While it is unclear what Coles means by "flexible options of supply", a spokesperson last week confirmed that farmers would not be expected to supply the supermarket exclusively.
It is understood there will be a different pricing structure for farms in New South Wales.
While Coles made no mention of productivity and growth incentives or volume charges, they said a $75 stop charge would apply.
Milk quality would include a limit of 200,000 cells/millilitre and farmers at the meetings were left with the impression that The Milk Department plans to offer field support.
Asked what obligations Coles would place on farmers in terms of animal welfare and social licence reporting, it reportedly told farmers it did not plan to "become an authority in this area" but declined to discuss the issue with the Stock & Land.
Following the first meeting with The Milk Department, the farmer said he suspected Coles would need to woo farmers in order to reach its supply target.

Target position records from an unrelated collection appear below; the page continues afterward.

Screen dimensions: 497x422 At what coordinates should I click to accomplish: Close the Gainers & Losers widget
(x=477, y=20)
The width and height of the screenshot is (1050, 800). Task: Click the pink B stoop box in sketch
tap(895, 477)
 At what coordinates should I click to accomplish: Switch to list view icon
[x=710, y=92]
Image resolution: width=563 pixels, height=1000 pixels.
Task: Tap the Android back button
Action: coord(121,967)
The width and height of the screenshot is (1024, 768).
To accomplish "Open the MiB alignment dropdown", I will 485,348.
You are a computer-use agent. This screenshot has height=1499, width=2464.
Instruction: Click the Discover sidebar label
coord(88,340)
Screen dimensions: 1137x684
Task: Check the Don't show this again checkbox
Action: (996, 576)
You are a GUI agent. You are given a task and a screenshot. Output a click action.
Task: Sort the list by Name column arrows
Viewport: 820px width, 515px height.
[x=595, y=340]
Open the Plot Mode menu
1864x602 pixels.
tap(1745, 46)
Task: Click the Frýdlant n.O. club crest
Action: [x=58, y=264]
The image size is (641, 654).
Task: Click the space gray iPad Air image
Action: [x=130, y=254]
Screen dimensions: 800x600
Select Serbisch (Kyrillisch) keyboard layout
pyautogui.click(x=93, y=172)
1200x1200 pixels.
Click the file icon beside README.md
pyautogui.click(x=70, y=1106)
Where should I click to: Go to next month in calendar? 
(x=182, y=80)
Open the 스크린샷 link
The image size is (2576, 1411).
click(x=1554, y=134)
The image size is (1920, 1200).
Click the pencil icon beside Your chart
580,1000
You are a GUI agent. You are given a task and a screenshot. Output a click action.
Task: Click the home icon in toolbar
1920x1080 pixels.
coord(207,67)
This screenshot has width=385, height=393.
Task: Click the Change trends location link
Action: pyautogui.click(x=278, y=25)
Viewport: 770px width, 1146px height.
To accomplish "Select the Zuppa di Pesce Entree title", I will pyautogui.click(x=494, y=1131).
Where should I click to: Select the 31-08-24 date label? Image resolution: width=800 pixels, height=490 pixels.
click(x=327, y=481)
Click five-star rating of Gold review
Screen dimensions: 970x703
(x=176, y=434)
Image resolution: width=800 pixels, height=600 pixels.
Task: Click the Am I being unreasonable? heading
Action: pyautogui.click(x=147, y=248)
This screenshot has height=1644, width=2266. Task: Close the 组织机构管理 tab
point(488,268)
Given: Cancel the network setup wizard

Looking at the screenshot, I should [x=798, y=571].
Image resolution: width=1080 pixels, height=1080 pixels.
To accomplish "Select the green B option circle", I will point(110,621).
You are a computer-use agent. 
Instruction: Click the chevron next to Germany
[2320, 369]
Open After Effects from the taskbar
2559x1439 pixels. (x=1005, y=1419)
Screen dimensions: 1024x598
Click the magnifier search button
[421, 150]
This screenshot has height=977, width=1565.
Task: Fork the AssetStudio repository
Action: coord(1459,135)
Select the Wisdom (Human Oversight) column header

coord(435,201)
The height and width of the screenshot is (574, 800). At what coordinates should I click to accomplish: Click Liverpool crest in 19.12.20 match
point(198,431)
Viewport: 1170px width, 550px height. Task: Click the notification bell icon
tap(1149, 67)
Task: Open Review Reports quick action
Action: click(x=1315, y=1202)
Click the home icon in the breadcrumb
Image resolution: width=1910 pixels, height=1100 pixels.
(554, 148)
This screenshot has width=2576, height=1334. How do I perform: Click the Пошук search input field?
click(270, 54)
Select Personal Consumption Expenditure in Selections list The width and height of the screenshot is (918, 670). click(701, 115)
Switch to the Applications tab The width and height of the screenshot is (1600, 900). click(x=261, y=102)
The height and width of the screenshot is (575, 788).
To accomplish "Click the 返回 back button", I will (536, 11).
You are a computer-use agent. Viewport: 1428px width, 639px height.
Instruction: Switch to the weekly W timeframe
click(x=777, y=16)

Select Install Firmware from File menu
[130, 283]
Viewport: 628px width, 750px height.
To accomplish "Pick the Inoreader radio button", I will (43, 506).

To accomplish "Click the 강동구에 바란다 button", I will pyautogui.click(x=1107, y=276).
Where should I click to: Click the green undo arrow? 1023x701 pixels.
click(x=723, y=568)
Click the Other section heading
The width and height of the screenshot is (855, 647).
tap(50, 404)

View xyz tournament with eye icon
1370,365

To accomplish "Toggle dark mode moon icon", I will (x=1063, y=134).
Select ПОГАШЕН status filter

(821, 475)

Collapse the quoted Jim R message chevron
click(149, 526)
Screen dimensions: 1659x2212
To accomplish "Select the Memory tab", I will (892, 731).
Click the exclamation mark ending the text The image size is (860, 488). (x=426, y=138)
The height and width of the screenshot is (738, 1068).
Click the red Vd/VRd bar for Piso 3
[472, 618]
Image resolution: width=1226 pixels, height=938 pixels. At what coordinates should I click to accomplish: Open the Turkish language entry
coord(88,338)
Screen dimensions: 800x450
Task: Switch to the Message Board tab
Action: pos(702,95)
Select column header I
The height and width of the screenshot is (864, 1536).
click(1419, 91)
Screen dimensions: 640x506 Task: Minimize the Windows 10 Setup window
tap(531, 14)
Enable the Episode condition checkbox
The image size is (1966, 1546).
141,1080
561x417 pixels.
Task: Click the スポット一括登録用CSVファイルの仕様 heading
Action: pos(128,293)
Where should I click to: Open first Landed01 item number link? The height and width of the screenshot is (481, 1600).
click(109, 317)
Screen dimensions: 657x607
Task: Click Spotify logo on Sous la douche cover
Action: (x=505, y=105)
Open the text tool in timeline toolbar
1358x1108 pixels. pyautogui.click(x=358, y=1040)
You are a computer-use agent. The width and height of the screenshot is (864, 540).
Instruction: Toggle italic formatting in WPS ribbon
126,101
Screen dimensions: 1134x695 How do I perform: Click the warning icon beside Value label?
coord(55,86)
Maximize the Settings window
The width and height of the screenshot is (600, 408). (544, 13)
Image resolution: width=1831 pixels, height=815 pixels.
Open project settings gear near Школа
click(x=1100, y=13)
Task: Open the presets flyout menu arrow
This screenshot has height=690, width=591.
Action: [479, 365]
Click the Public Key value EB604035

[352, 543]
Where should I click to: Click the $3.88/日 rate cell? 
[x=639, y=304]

"I think they've underestimated how much farmers dislike Coles," he said.
"The feeling I got at the meeting was that farmers associate Coles with the 'Down, down' campaign that did so much damage to the industry and they've neither forgiven nor forgotten that.
"They will need to pay quite a premium to attract milk and I don't think they're there yet."
The farmer told Stock & Land that the number of farmers attending the second meeting with Coles had shrunk considerably.
"Two-thirds of the people who came to the first meeting with The Milk Department weren't there for the meeting with Coles," they said.
On the other hand, the farmer was pleasantly surprised by the willingness of Coles staff members present at the second round of meetings to hear farmer concerns.
"I was blown away by their approach," the farmer said.
"I expected a big corporate mentality where you just take what you're given.
"The person in charge said that at this point, Coles does not have a relationship with any dairy primary producers and they didn't really have a feeling for what's been going on at farm level.
"They could be just very good at doing a spin job but I was very impressed."
The farmer said Coles was receptive to working further along the supply chain to support farmers.
"They said they're happy to look at trying to help out with cost control and perhaps even take a position in the grain market."
Announcing the direct supply arrangements, Coles had said it would invest $1.9 million into improving the sustainability of Australia's dairy industry through the newly-established Coles Sustainable Dairy Development Group.
"The investment will fund research into more sustainable farming practices, adoption of new technology, more efficient use of pasture, feed and water, and support for business development and talent retention, and farmers will have a direct voice in how funds are deployed," Coles wrote.
But not everybody is convinced.
Prominent dairy consultant John Mulvany said direct deals with supermarkets threatened to fragment the already divided dairy industry.
"Welcome back to the 1970s, where there were rich dairy farmers and poor dairy farmers because some of them were supplying market milk and the rest sending their milk to export processors," Mr Mulvany said.